Erste Massenaussperrung 1928

Der Ruhreisenstreit um höhere Löhne

Schon bevor sich die Anzeichen der Weltwirtschaftskrise auch in Deutschland bemerkbar machen, verschärfen sich die Verteilungskämpfe, die schließlich im Laufe des Jahres 1928 eskalieren. Höhepunkt dieser Entwicklung ist der Ruhreisenstreit. Er wird ausgelöst durch die fristgemäße Kündigung des Tarifvertrages in der rheinisch-westfälischen Eisenindustrie seitens der Metallarbeitergewerkschaften zum 31. Oktober 1928. Damit verbunden ist die Forderung nach einer Lohnerhöhung um 15 Pfennig pro Stunde für alle Arbeitergruppen über 21 Jahre.

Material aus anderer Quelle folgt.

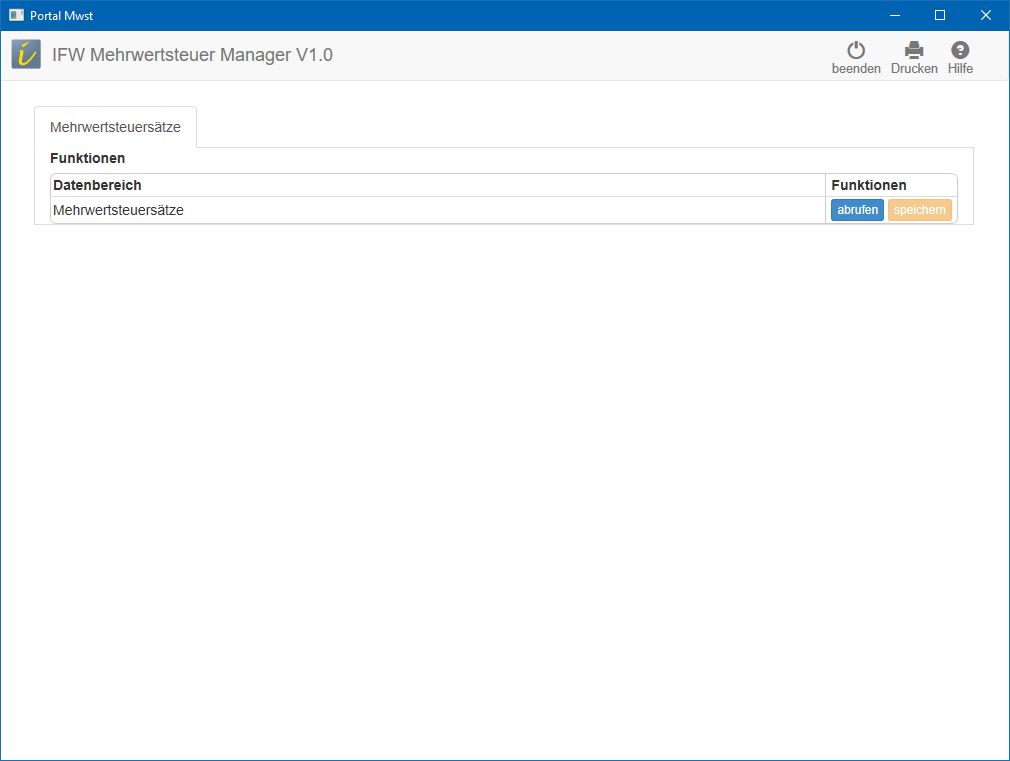
Task: Minimize the Portal Mwst window
Action: coord(894,15)
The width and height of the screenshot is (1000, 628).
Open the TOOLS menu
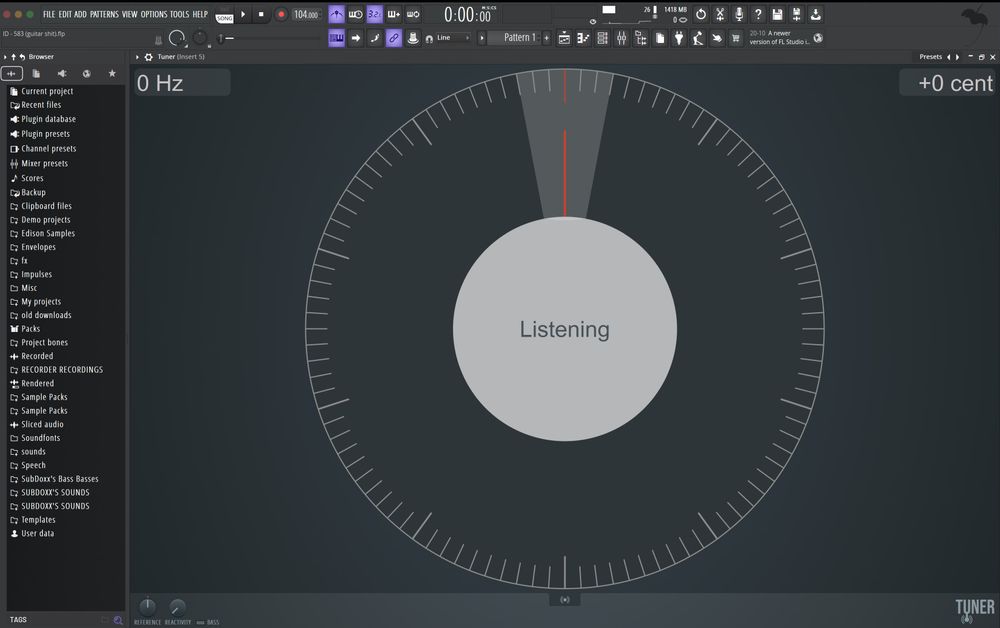tap(179, 14)
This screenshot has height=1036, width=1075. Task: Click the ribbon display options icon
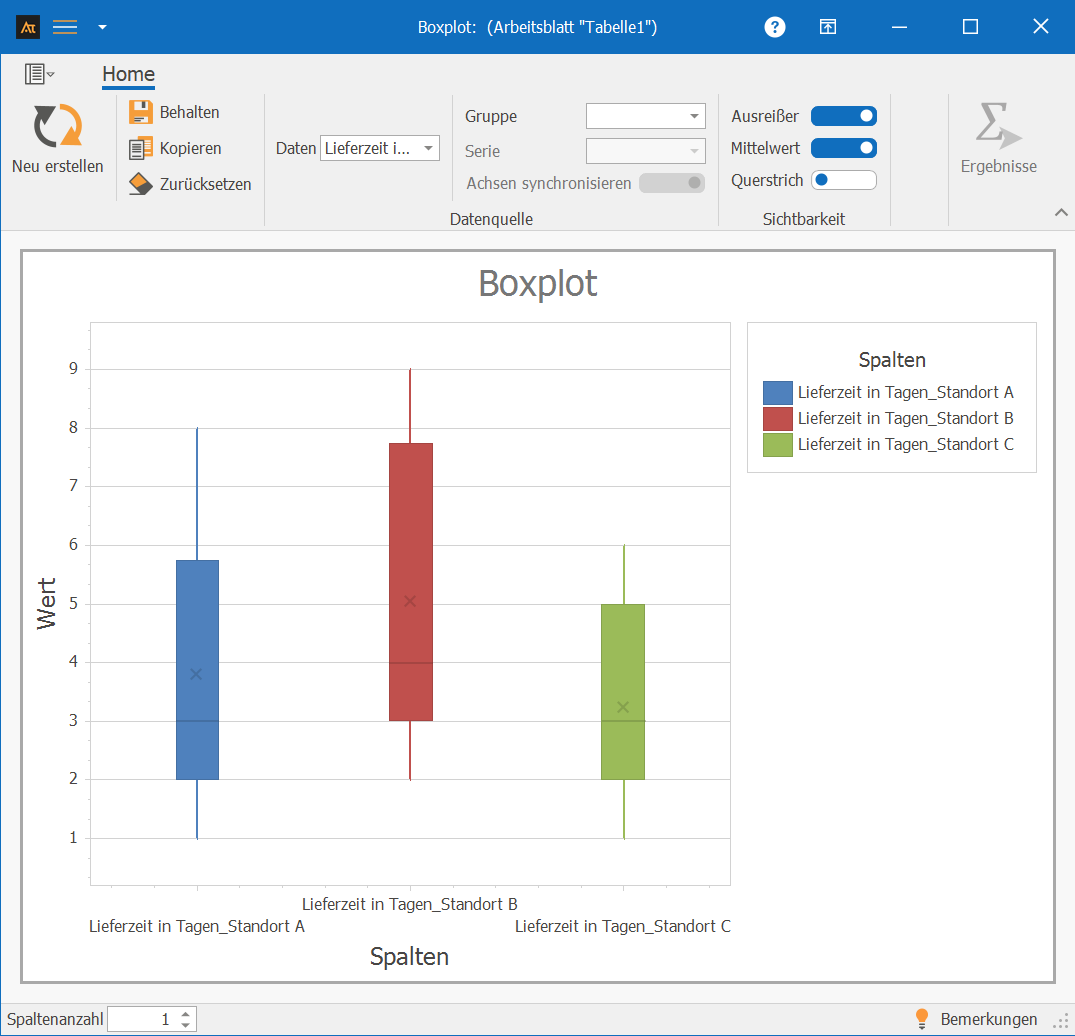(828, 27)
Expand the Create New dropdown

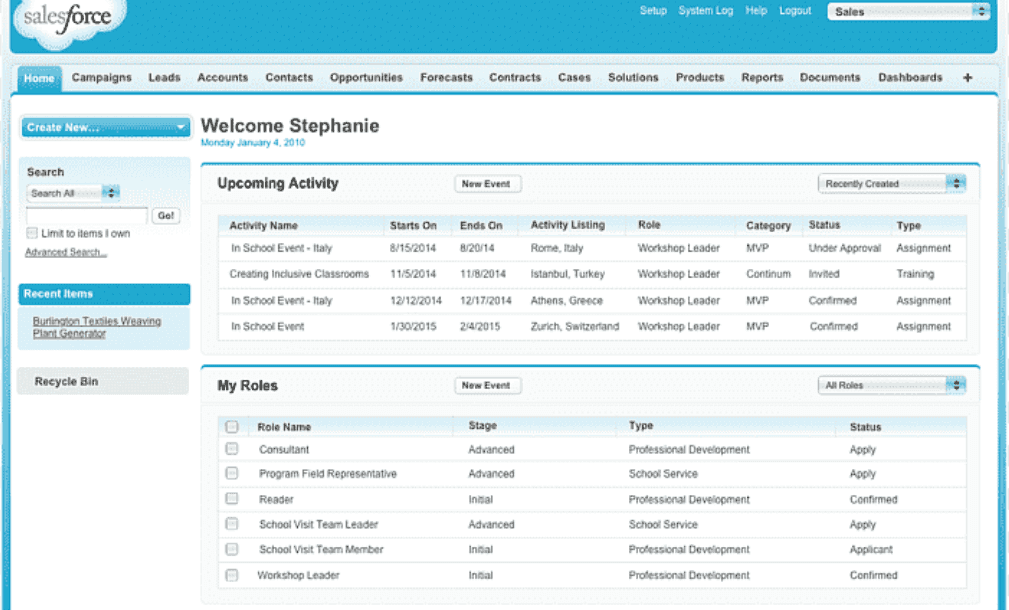[x=105, y=127]
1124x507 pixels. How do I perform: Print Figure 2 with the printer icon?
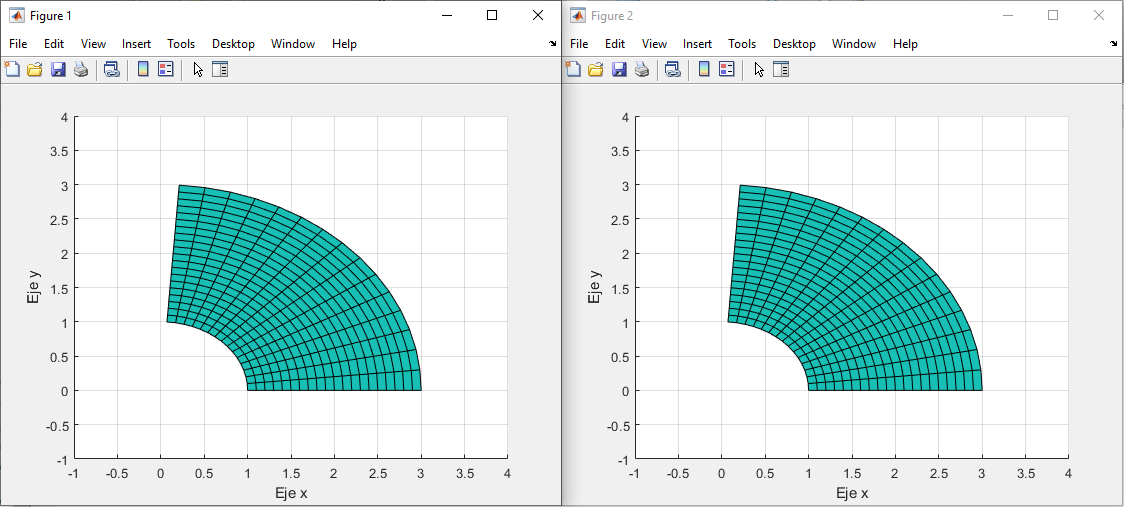(x=642, y=69)
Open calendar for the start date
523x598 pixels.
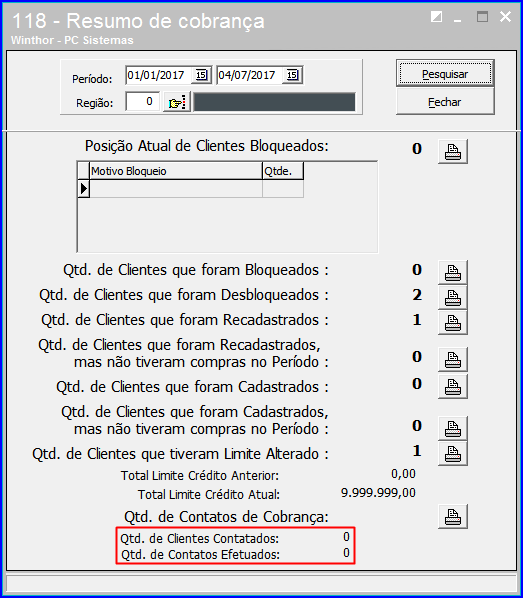click(x=201, y=75)
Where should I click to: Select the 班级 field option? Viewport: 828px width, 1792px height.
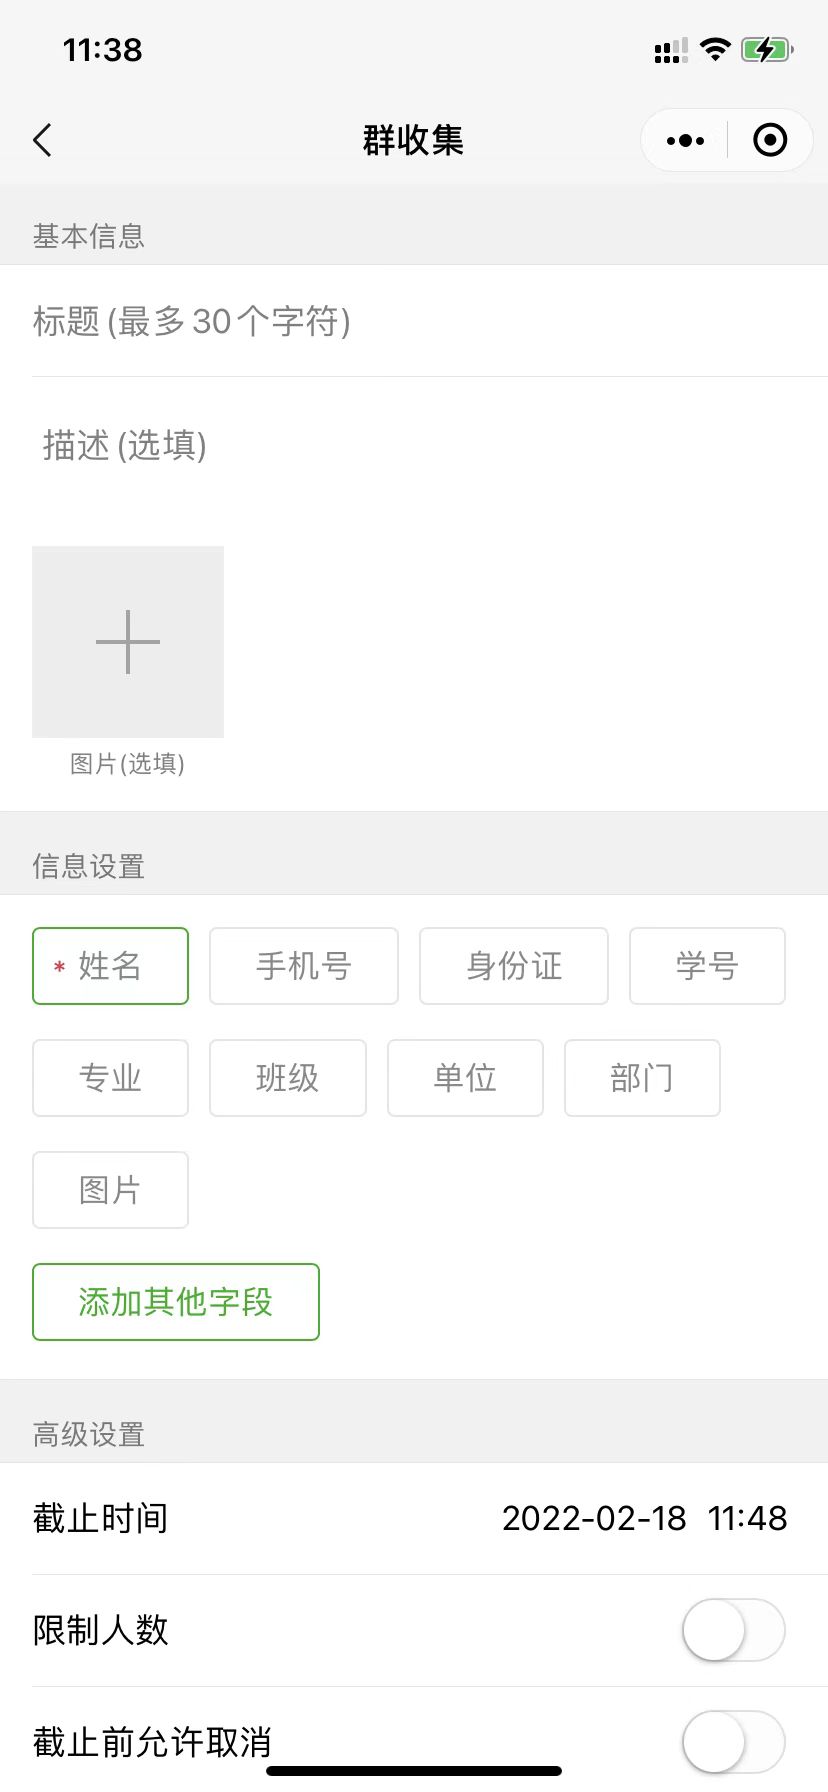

Die Arbeitgeber stellen sich auf den Standpunkt, das Lohnniveau habe bereits eine Höhe erreicht, das jede weitere Anhebung verbiete. (Ein Facharbeiter verdient damals etwa 80, ein Hilfsarbeiter etwa 60 Pfennig pro Stunde). Der Arbeitgeberverband der Nordwestlichen Gruppe des Vereins Deutscher Eisen- und Stahlindustrieller (Arbeit-Nordwest) lehnt jede Lohnerhöhung ab und kündigt am 13. Oktober 1928 die Aussperrung aller Arbeitnehmer zum 1. November an.

Das Schlichtungsverfahren

Das daraufhin von den Gewerkschaften beantragte Schlichtungsverfahren wird, da die Düsseldorfer Schlichterkammer keine Einigung erzielen kann, am 27. Oktober von Sonderschlichter Wilhelm Joetten entschieden. Sein Spruch wird von Reichsarbeitsminister Wissell als verbindlich erklärt. Dieser setzt als Kompromiss – die Gewerkschaften hatten ihre Forderungen inzwischen auf 12 Pfennig pro Stunde reduziert – eine Erhöhung der Löhne um 6 Pfennig fest.

Die Gewerkschaften beugen sich diesem Schlichterspruch, Arbeit-Nordwest aber weist ihn zurück. Die Aussperrung von über 220.000 Arbeitnehmern tritt in Kraft. Erst am 30. November wird in getrennten Besprechungen von Vertretern der Gewerkschaften und Arbeitgeberverbände mit Beauftragten der Reichsregierung die Durchführung eines neuen Schlichtungsverfahrens vereinbart, das von dem sozialdemokratischen Reichsinnenminister Carl Severing geleitet werden soll. Arbeitgeber und Gewerkschaften erkennen im Voraus den Schlichterspruch als Tarifvertrag an. Die Arbeitgeber heben daraufhin die Aussperrung am 3. Dezember 1928 auf.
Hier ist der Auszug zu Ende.